## Given records
** BEGIN **

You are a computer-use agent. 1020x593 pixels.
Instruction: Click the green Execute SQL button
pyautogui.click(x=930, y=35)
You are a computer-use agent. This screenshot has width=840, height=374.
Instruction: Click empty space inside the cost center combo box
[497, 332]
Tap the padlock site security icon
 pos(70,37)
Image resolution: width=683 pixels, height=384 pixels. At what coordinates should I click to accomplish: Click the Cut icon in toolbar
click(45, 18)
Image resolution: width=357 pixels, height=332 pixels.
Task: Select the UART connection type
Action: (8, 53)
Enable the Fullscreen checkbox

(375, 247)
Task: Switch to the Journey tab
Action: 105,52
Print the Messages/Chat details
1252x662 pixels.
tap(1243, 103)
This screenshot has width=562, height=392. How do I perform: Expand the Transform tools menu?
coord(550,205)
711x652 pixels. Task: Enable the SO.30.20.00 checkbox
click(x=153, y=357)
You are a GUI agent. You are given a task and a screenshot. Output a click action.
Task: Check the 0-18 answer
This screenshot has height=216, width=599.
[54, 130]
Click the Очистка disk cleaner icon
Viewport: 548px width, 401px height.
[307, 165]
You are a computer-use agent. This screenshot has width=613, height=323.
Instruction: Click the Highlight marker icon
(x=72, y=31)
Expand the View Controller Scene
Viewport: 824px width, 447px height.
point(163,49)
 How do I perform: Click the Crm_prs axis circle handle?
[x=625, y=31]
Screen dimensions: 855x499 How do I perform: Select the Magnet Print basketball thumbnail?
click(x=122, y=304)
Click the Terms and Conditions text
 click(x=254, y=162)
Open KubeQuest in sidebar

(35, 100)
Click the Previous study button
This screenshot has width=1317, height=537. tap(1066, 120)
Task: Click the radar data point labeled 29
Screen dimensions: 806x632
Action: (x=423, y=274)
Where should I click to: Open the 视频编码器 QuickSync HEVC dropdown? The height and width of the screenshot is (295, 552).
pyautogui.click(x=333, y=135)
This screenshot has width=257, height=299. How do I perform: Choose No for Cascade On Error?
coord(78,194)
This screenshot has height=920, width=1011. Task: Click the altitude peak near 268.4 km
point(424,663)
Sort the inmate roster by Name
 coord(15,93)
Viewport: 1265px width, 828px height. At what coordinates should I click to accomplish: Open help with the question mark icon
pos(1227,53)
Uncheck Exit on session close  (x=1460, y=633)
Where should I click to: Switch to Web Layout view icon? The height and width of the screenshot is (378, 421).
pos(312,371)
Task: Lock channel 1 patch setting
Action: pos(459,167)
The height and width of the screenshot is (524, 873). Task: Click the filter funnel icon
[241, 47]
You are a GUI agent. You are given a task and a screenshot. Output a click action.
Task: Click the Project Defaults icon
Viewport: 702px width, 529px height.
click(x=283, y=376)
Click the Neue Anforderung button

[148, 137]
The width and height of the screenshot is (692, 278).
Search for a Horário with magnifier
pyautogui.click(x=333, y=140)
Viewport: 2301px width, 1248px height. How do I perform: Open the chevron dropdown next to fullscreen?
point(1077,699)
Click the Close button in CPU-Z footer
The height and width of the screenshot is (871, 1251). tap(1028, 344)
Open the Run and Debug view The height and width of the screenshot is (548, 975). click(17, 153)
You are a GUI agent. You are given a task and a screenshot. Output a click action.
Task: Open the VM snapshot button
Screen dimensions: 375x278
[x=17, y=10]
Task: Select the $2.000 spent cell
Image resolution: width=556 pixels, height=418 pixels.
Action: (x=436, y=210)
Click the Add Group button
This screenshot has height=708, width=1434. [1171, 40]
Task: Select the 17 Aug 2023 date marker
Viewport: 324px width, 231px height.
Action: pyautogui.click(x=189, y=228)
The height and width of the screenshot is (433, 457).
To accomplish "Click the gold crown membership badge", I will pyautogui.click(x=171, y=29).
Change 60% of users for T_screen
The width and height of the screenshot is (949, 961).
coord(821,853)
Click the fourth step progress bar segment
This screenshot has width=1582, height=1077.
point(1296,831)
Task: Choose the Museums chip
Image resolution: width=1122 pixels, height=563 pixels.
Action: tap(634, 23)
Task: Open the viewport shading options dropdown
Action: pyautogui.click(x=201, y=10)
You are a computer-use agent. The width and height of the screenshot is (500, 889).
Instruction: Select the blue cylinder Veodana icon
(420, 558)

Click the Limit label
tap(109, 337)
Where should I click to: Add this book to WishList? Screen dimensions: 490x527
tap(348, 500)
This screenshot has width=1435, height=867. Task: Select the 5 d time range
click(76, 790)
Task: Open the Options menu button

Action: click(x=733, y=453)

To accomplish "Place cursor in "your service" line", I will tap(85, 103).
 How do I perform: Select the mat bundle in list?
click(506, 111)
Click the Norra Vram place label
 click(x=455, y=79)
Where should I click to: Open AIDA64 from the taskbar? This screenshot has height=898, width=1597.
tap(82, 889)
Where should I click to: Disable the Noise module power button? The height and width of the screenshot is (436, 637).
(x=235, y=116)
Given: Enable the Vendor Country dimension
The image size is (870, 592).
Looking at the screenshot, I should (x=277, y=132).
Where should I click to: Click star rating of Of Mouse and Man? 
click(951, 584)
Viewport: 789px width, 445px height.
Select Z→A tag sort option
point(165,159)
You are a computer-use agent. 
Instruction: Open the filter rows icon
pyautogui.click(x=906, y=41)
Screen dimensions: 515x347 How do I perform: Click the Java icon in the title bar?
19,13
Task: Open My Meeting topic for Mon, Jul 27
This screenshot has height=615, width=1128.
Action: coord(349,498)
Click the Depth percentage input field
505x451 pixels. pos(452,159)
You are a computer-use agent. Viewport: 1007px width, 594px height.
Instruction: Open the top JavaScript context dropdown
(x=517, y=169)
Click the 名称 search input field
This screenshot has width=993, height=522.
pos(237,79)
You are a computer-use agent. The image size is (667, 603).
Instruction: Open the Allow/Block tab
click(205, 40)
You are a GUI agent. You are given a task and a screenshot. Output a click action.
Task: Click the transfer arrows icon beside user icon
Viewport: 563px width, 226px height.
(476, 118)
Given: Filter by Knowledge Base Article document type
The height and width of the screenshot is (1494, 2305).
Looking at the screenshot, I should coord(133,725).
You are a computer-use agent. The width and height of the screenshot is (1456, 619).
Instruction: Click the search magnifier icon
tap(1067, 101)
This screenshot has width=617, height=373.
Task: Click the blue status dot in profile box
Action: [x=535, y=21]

** END **

## What is expected
Put all the records above into a Markdown table with two columns, Row and Text. Number the rows in order, one line per row, and skip blank lines.

## Written response
| Row | Text |
|---|---|
| 1 | You are a computer-use agent. 1020x593 pixels. |
| 2 | Instruction: Click the green Execute SQL button |
| 3 | pyautogui.click(x=930, y=35) |
| 4 | You are a computer-use agent. This screenshot has width=840, height=374. |
| 5 | Instruction: Click empty space inside the cost center combo box |
| 6 | [497, 332] |
| 7 | Tap the padlock site security icon |
| 8 |  pos(70,37) |
| 9 | Image resolution: width=683 pixels, height=384 pixels. At what coordinates should I click to accomplish: Click the Cut icon in toolbar |
| 10 | click(45, 18) |
| 11 | Image resolution: width=357 pixels, height=332 pixels. |
| 12 | Task: Select the UART connection type |
| 13 | Action: (8, 53) |
| 14 | Enable the Fullscreen checkbox |
| 15 | (375, 247) |
| 16 | Task: Switch to the Journey tab |
| 17 | Action: 105,52 |
| 18 | Print the Messages/Chat details |
| 19 | 1252x662 pixels. |
| 20 | tap(1243, 103) |
| 21 | This screenshot has width=562, height=392. How do I perform: Expand the Transform tools menu? |
| 22 | coord(550,205) |
| 23 | 711x652 pixels. Task: Enable the SO.30.20.00 checkbox |
| 24 | click(x=153, y=357) |
| 25 | You are a GUI agent. You are given a task and a screenshot. Output a click action. |
| 26 | Task: Check the 0-18 answer |
| 27 | This screenshot has height=216, width=599. |
| 28 | [54, 130] |
| 29 | Click the Очистка disk cleaner icon |
| 30 | Viewport: 548px width, 401px height. |
| 31 | [307, 165] |
| 32 | You are a computer-use agent. This screenshot has width=613, height=323. |
| 33 | Instruction: Click the Highlight marker icon |
| 34 | (x=72, y=31) |
| 35 | Expand the View Controller Scene |
| 36 | Viewport: 824px width, 447px height. |
| 37 | point(163,49) |
| 38 |  How do I perform: Click the Crm_prs axis circle handle? |
| 39 | [x=625, y=31] |
| 40 | Screen dimensions: 855x499 How do I perform: Select the Magnet Print basketball thumbnail? |
| 41 | click(x=122, y=304) |
| 42 | Click the Terms and Conditions text |
| 43 |  click(x=254, y=162) |
| 44 | Open KubeQuest in sidebar |
| 45 | (35, 100) |
| 46 | Click the Previous study button |
| 47 | This screenshot has width=1317, height=537. tap(1066, 120) |
| 48 | Task: Click the radar data point labeled 29 |
| 49 | Screen dimensions: 806x632 |
| 50 | Action: (x=423, y=274) |
| 51 | Where should I click to: Open the 视频编码器 QuickSync HEVC dropdown? The height and width of the screenshot is (295, 552). |
| 52 | pyautogui.click(x=333, y=135) |
| 53 | This screenshot has width=257, height=299. How do I perform: Choose No for Cascade On Error? |
| 54 | coord(78,194) |
| 55 | This screenshot has height=920, width=1011. Task: Click the altitude peak near 268.4 km |
| 56 | point(424,663) |
| 57 | Sort the inmate roster by Name |
| 58 |  coord(15,93) |
| 59 | Viewport: 1265px width, 828px height. At what coordinates should I click to accomplish: Open help with the question mark icon |
| 60 | pos(1227,53) |
| 61 | Uncheck Exit on session close  (x=1460, y=633) |
| 62 | Where should I click to: Switch to Web Layout view icon? The height and width of the screenshot is (378, 421). |
| 63 | pos(312,371) |
| 64 | Task: Lock channel 1 patch setting |
| 65 | Action: pos(459,167) |
| 66 | The height and width of the screenshot is (524, 873). Task: Click the filter funnel icon |
| 67 | [241, 47] |
| 68 | You are a GUI agent. You are given a task and a screenshot. Output a click action. |
| 69 | Task: Click the Project Defaults icon |
| 70 | Viewport: 702px width, 529px height. |
| 71 | click(x=283, y=376) |
| 72 | Click the Neue Anforderung button |
| 73 | [148, 137] |
| 74 | The width and height of the screenshot is (692, 278). |
| 75 | Search for a Horário with magnifier |
| 76 | pyautogui.click(x=333, y=140) |
| 77 | Viewport: 2301px width, 1248px height. How do I perform: Open the chevron dropdown next to fullscreen? |
| 78 | point(1077,699) |
| 79 | Click the Close button in CPU-Z footer |
| 80 | The height and width of the screenshot is (871, 1251). tap(1028, 344) |
| 81 | Open the Run and Debug view The height and width of the screenshot is (548, 975). click(17, 153) |
| 82 | You are a GUI agent. You are given a task and a screenshot. Output a click action. |
| 83 | Task: Open the VM snapshot button |
| 84 | Screen dimensions: 375x278 |
| 85 | [x=17, y=10] |
| 86 | Task: Select the $2.000 spent cell |
| 87 | Image resolution: width=556 pixels, height=418 pixels. |
| 88 | Action: (x=436, y=210) |
| 89 | Click the Add Group button |
| 90 | This screenshot has height=708, width=1434. [1171, 40] |
| 91 | Task: Select the 17 Aug 2023 date marker |
| 92 | Viewport: 324px width, 231px height. |
| 93 | Action: pyautogui.click(x=189, y=228) |
| 94 | The height and width of the screenshot is (433, 457). |
| 95 | To accomplish "Click the gold crown membership badge", I will pyautogui.click(x=171, y=29). |
| 96 | Change 60% of users for T_screen |
| 97 | The width and height of the screenshot is (949, 961). |
| 98 | coord(821,853) |
| 99 | Click the fourth step progress bar segment |
| 100 | This screenshot has width=1582, height=1077. |
| 101 | point(1296,831) |
| 102 | Task: Choose the Museums chip |
| 103 | Image resolution: width=1122 pixels, height=563 pixels. |
| 104 | Action: tap(634, 23) |
| 105 | Task: Open the viewport shading options dropdown |
| 106 | Action: pyautogui.click(x=201, y=10) |
| 107 | You are a computer-use agent. The width and height of the screenshot is (500, 889). |
| 108 | Instruction: Select the blue cylinder Veodana icon |
| 109 | (420, 558) |
| 110 | Click the Limit label |
| 111 | tap(109, 337) |
| 112 | Where should I click to: Add this book to WishList? Screen dimensions: 490x527 |
| 113 | tap(348, 500) |
| 114 | This screenshot has width=1435, height=867. Task: Select the 5 d time range |
| 115 | click(76, 790) |
| 116 | Task: Open the Options menu button |
| 117 | Action: click(x=733, y=453) |
| 118 | To accomplish "Place cursor in "your service" line", I will tap(85, 103). |
| 119 |  How do I perform: Select the mat bundle in list? |
| 120 | click(506, 111) |
| 121 | Click the Norra Vram place label |
| 122 |  click(x=455, y=79) |
| 123 | Where should I click to: Open AIDA64 from the taskbar? This screenshot has height=898, width=1597. |
| 124 | tap(82, 889) |
| 125 | Where should I click to: Disable the Noise module power button? The height and width of the screenshot is (436, 637). |
| 126 | (x=235, y=116) |
| 127 | Given: Enable the Vendor Country dimension |
| 128 | The image size is (870, 592). |
| 129 | Looking at the screenshot, I should (x=277, y=132). |
| 130 | Where should I click to: Click star rating of Of Mouse and Man?  |
| 131 | click(951, 584) |
| 132 | Viewport: 789px width, 445px height. |
| 133 | Select Z→A tag sort option |
| 134 | point(165,159) |
| 135 | You are a computer-use agent.  |
| 136 | Instruction: Open the filter rows icon |
| 137 | pyautogui.click(x=906, y=41) |
| 138 | Screen dimensions: 515x347 How do I perform: Click the Java icon in the title bar? |
| 139 | 19,13 |
| 140 | Task: Open My Meeting topic for Mon, Jul 27 |
| 141 | This screenshot has height=615, width=1128. |
| 142 | Action: coord(349,498) |
| 143 | Click the Depth percentage input field |
| 144 | 505x451 pixels. pos(452,159) |
| 145 | You are a computer-use agent. Viewport: 1007px width, 594px height. |
| 146 | Instruction: Open the top JavaScript context dropdown |
| 147 | (x=517, y=169) |
| 148 | Click the 名称 search input field |
| 149 | This screenshot has width=993, height=522. |
| 150 | pos(237,79) |
| 151 | You are a computer-use agent. The image size is (667, 603). |
| 152 | Instruction: Open the Allow/Block tab |
| 153 | click(205, 40) |
| 154 | You are a GUI agent. You are given a task and a screenshot. Output a click action. |
| 155 | Task: Click the transfer arrows icon beside user icon |
| 156 | Viewport: 563px width, 226px height. |
| 157 | (476, 118) |
| 158 | Given: Filter by Knowledge Base Article document type |
| 159 | The height and width of the screenshot is (1494, 2305). |
| 160 | Looking at the screenshot, I should coord(133,725). |
| 161 | You are a computer-use agent. The width and height of the screenshot is (1456, 619). |
| 162 | Instruction: Click the search magnifier icon |
| 163 | tap(1067, 101) |
| 164 | This screenshot has width=617, height=373. |
| 165 | Task: Click the blue status dot in profile box |
| 166 | Action: [x=535, y=21] |